* REQUIRED WORK: Extract each line of the data below exactly as written.

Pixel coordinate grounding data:
______________________________
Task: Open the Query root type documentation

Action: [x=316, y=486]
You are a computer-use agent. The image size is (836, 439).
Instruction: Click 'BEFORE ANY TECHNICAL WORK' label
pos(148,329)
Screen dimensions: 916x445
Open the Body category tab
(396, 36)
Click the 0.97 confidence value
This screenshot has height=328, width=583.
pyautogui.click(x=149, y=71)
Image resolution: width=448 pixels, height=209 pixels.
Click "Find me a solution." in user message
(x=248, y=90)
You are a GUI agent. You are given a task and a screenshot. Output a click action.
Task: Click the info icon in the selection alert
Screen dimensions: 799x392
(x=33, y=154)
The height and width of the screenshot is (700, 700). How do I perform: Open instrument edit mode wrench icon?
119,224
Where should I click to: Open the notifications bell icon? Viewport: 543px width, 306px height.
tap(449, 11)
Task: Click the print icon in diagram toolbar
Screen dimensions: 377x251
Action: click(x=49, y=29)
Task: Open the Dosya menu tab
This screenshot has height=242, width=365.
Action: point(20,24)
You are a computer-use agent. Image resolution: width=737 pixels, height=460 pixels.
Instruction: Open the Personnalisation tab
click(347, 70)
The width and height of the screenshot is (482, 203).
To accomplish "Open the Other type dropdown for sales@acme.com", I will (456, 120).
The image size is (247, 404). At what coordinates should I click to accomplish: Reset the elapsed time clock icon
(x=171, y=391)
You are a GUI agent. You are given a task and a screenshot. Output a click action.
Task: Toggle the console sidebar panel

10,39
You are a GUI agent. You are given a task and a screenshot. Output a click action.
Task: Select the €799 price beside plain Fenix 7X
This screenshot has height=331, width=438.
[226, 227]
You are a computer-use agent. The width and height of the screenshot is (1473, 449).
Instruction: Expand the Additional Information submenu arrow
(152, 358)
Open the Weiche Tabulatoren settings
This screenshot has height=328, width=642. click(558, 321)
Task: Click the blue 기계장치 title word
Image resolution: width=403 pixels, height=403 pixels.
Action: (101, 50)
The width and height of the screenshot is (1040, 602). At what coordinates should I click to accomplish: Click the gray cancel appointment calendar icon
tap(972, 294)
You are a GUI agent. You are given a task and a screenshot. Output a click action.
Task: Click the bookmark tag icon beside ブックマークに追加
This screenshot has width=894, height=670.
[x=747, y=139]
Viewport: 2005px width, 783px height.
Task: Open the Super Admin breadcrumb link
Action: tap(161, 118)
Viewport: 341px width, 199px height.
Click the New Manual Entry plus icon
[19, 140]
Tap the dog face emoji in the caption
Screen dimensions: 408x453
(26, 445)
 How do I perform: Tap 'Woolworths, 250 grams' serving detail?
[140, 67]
______________________________
* TASK RESPONSE:
Task: Open the Query root type documentation

Action: [x=316, y=486]
You are a computer-use agent. The image size is (836, 439).
Instruction: Click 'BEFORE ANY TECHNICAL WORK' label
pos(148,329)
Screen dimensions: 916x445
Open the Body category tab
(396, 36)
Click the 0.97 confidence value
This screenshot has height=328, width=583.
pyautogui.click(x=149, y=71)
Image resolution: width=448 pixels, height=209 pixels.
Click "Find me a solution." in user message
(x=248, y=90)
You are a GUI agent. You are given a task and a screenshot. Output a click action.
Task: Click the info icon in the selection alert
Screen dimensions: 799x392
(x=33, y=154)
The height and width of the screenshot is (700, 700). How do I perform: Open instrument edit mode wrench icon?
119,224
Where should I click to: Open the notifications bell icon? Viewport: 543px width, 306px height.
tap(449, 11)
Task: Click the print icon in diagram toolbar
Screen dimensions: 377x251
Action: click(x=49, y=29)
Task: Open the Dosya menu tab
This screenshot has height=242, width=365.
Action: point(20,24)
You are a computer-use agent. Image resolution: width=737 pixels, height=460 pixels.
Instruction: Open the Personnalisation tab
click(347, 70)
The width and height of the screenshot is (482, 203).
To accomplish "Open the Other type dropdown for sales@acme.com", I will (456, 120).
The image size is (247, 404). At what coordinates should I click to accomplish: Reset the elapsed time clock icon
(x=171, y=391)
You are a GUI agent. You are given a task and a screenshot. Output a click action.
Task: Toggle the console sidebar panel

10,39
You are a GUI agent. You are given a task and a screenshot. Output a click action.
Task: Select the €799 price beside plain Fenix 7X
This screenshot has height=331, width=438.
[226, 227]
You are a computer-use agent. The width and height of the screenshot is (1473, 449).
Instruction: Expand the Additional Information submenu arrow
(152, 358)
Open the Weiche Tabulatoren settings
This screenshot has height=328, width=642. click(558, 321)
Task: Click the blue 기계장치 title word
Image resolution: width=403 pixels, height=403 pixels.
Action: (101, 50)
The width and height of the screenshot is (1040, 602). At what coordinates should I click to accomplish: Click the gray cancel appointment calendar icon
tap(972, 294)
You are a GUI agent. You are given a task and a screenshot. Output a click action.
Task: Click the bookmark tag icon beside ブックマークに追加
This screenshot has width=894, height=670.
[x=747, y=139]
Viewport: 2005px width, 783px height.
Task: Open the Super Admin breadcrumb link
Action: tap(161, 118)
Viewport: 341px width, 199px height.
Click the New Manual Entry plus icon
[19, 140]
Tap the dog face emoji in the caption
Screen dimensions: 408x453
(26, 445)
 How do I perform: Tap 'Woolworths, 250 grams' serving detail?
[140, 67]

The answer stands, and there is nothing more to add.